April 27, 2012
On Fri, Apr 27, 2012 at 04:12:25AM +0200, Matt Peterson wrote:
> On Friday, 27 April 2012 at 01:35:26 UTC, H. S. Teoh wrote:
> >When I get the time? Hah... I really need to get my lazy bum back to working on the new AA implementation first. I think that would contribute greater value than optimizing Unicode algorithms. :-) I was hoping *somebody* would be inspired by my idea and run with it...
> 
> I actually recently wrote a lexer generator for D that wouldn't be that hard to adapt to something like this.

That's awesome! Would you like to give it a shot? ;-)

Also, I'm in love with lexer generators... I'd love to make good use of your lexer generator if the code is available somewhere.


T

-- 
Nothing in the world is more distasteful to a man than to take the path that leads to himself. -- Herman Hesse
April 27, 2012
On Thu, Apr 26, 2012 at 09:55:54PM -0400, Nick Sabalausky wrote: [...]
> Crazy stuff!
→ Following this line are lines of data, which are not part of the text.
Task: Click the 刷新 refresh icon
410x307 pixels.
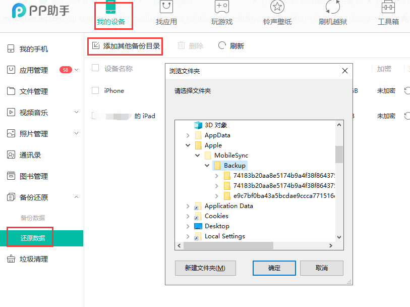Action: (x=222, y=46)
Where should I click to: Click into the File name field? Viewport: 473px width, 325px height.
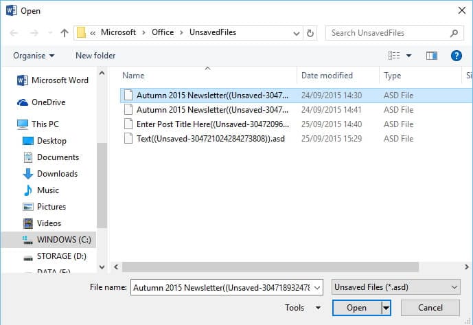[230, 287]
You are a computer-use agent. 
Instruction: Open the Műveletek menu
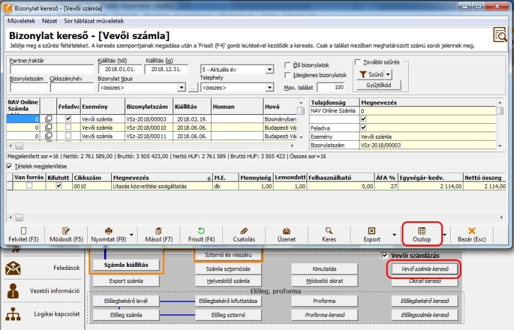point(21,21)
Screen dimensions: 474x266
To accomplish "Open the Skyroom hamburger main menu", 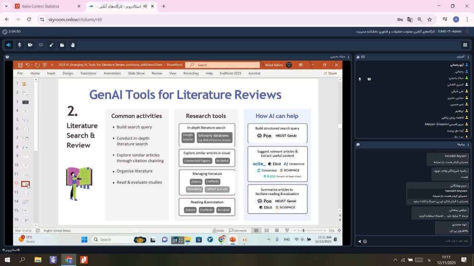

Some of them look rather similar to Arabic or Korean's Hangul (sp?), at least to my untrained eye. And then others are just *really* interesting-looking, like:
> 
> http://www.omniglot.com/writing/12480.htm http://www.omniglot.com/writing/ayeri.htm http://www.omniglot.com/writing/oxidilogi.htm
> 
> You're right though, if I were in charge of Unicode and tasked with handling some of those, I think I'd just say "Screw it. Unicode is now depricated.  Use ASCII instead. Doesn't have the characters for your langauge? Tough! Fix your language!" :)

You think that's crazy, huh? Check this out:

	http://www.omniglot.com/writing/sumerian.htm

Now take a deep breath...

... this writing was *actually used* in ancient times. Yeah.

Which means it probably has a Unicode block assigned to it, right now. :-)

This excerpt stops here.